A metodologia dessa pesquisa tem a pretensão de ser polifônica por estar aberta a vozes sistemáticas, vozes críticas e vozes dialógicas que recuperam sujeitos históricos através de enunciados.

Wodak (2004, p. 232), numa visão panorâmica do desenvolvimento da tradição crítica na análise do discurso, menciona o uso da linguística hallidayana, da sociolinguística de Bernstein, e também do trabalho de críticos literários e de filósofos como Foucault, Habermas e Bakhtin, e apoia a sugestão de outros linguistas críticos que acreditam que as relações entre a linguagem e a sociedade são tão complexas que é necessário adotar um foco interdisciplinar de pesquisa.
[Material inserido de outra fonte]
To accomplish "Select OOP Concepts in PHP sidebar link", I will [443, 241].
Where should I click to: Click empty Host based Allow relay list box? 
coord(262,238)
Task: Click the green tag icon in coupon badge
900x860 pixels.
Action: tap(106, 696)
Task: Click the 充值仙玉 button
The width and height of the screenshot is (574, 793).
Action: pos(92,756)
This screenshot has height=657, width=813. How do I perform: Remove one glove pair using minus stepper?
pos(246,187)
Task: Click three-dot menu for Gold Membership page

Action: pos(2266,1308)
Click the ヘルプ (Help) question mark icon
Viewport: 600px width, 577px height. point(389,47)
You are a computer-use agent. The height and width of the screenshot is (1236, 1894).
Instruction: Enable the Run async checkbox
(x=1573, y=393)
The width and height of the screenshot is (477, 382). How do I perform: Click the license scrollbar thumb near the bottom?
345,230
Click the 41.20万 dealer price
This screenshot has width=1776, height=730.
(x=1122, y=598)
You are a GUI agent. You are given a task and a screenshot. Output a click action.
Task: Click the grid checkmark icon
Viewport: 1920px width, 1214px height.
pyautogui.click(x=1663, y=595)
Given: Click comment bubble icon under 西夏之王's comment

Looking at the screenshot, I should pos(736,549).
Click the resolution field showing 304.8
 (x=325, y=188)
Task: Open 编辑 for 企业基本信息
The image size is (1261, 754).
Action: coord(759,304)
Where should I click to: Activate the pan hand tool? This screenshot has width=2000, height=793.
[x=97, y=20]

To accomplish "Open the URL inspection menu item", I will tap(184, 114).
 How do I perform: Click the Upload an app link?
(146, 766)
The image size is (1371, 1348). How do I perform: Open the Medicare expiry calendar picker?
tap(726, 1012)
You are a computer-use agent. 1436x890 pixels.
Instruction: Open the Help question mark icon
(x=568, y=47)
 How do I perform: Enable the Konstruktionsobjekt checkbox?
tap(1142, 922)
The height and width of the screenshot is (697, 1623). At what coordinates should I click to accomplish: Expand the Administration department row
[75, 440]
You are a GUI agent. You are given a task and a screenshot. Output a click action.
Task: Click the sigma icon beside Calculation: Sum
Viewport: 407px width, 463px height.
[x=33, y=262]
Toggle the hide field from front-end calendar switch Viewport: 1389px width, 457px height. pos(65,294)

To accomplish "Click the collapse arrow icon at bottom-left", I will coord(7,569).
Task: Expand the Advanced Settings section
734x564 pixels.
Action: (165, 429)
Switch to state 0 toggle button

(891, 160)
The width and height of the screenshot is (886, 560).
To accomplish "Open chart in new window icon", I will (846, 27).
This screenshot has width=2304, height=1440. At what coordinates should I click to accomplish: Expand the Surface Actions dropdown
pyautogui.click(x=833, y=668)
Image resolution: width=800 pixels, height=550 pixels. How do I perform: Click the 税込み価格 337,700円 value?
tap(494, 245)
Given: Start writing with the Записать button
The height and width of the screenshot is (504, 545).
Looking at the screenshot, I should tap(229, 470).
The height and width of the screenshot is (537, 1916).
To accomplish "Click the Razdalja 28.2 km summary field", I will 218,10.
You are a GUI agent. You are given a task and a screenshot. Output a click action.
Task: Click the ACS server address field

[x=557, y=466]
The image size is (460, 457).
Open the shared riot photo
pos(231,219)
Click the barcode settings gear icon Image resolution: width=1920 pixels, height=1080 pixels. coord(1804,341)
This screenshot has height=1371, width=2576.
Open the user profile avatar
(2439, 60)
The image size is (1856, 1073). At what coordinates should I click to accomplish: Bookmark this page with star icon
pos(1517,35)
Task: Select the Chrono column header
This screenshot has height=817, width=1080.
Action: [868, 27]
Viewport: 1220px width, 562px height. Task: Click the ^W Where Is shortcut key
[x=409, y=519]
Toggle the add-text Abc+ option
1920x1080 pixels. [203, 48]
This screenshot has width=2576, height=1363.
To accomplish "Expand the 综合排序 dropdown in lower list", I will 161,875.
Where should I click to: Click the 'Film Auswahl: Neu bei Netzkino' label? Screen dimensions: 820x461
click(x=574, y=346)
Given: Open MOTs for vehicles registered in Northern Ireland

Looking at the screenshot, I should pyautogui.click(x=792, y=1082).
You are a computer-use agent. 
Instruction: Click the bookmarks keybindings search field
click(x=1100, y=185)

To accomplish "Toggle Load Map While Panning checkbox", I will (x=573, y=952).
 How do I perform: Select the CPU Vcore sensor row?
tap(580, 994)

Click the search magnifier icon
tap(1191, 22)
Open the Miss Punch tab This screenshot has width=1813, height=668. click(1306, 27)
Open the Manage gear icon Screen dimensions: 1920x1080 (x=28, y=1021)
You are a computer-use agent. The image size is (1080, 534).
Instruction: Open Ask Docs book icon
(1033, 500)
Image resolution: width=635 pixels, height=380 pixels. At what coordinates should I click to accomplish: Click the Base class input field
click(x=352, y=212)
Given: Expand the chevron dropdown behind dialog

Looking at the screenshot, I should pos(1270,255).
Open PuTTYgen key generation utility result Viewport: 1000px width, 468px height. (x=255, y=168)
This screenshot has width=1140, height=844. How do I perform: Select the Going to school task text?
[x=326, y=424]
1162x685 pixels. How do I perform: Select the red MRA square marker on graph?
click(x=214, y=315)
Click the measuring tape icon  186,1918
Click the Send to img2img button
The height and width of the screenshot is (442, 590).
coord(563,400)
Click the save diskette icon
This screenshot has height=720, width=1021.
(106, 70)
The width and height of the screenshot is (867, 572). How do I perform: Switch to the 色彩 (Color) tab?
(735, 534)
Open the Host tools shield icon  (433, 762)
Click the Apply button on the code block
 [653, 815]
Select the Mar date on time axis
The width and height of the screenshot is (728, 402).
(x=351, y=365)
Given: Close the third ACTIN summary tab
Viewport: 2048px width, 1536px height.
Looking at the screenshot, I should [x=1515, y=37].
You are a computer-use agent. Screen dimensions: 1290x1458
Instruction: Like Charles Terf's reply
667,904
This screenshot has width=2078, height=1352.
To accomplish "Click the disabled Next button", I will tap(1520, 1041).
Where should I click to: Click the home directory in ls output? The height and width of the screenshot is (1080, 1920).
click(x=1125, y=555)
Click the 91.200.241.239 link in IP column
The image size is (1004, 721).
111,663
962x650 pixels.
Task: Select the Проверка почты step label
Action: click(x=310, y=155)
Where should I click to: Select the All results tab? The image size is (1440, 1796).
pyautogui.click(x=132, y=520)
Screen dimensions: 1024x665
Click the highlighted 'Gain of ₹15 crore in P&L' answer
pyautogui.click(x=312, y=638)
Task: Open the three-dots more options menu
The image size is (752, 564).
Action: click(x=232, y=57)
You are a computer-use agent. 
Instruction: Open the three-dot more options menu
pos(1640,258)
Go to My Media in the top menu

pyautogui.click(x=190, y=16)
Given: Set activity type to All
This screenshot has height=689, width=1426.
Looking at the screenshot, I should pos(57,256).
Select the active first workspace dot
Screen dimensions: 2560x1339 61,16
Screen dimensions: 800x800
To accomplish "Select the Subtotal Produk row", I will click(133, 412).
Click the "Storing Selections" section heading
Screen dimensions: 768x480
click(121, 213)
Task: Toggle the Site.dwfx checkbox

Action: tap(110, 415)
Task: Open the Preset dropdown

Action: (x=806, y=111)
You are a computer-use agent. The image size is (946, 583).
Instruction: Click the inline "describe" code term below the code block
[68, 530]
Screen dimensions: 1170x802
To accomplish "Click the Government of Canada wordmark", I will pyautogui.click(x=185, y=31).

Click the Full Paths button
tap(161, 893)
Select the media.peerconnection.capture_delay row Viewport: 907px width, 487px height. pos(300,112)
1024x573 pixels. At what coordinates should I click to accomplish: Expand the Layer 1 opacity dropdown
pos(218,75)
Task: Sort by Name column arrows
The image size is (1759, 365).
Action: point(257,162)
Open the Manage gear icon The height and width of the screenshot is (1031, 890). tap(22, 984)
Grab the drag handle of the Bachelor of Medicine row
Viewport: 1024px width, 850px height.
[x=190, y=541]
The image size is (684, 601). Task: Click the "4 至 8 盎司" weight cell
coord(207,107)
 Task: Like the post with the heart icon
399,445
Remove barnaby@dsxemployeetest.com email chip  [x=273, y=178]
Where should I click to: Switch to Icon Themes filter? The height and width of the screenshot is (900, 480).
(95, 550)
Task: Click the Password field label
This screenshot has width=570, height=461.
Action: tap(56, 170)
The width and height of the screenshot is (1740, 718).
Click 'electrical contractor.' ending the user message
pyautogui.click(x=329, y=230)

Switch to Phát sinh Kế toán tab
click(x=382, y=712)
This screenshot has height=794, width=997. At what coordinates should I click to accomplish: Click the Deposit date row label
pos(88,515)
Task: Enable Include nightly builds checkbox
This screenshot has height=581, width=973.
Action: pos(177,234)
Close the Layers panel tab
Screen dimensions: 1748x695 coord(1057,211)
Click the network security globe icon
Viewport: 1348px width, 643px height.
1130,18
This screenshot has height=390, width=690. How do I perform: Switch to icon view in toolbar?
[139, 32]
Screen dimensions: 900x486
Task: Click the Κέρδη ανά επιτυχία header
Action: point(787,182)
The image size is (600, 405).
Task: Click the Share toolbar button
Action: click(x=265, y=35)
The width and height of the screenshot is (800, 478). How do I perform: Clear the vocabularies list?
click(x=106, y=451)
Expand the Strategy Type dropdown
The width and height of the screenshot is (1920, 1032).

Desse modo, combinando a ACD (vide item 1.1), a ADD (vide item 1.2) e a LSF (vide em 1.3), dentro da Teoria dos Gêneros do Discurso (vide item 1.4), analiso um exemplar do gênero reportagem36 (vide item 1.4.2) representativo para os estudos de gênero social (vide item 1.5), especificamente para a verificação de como a presença de estereótipos (vide item 1.5.2) nas vozes da mídia (vide item 1.4.1) afeta a construção de identidades (vide item 1.5.3) no gênero social feminino na maturidade (vide item 1.5.4), conforme o exposto a seguir.

35 (VIAN JUNIOR, 2009, p. 110). 36

A opção por um corpus de apenas uma reportagem foi sugerida pela Professora Nina Célia de Almeida Barros, arguidora quando da Qualificação de Mestrado dessa autora em 06/07/2009, pela representatividade da mesma em relação às questões propostas aqui.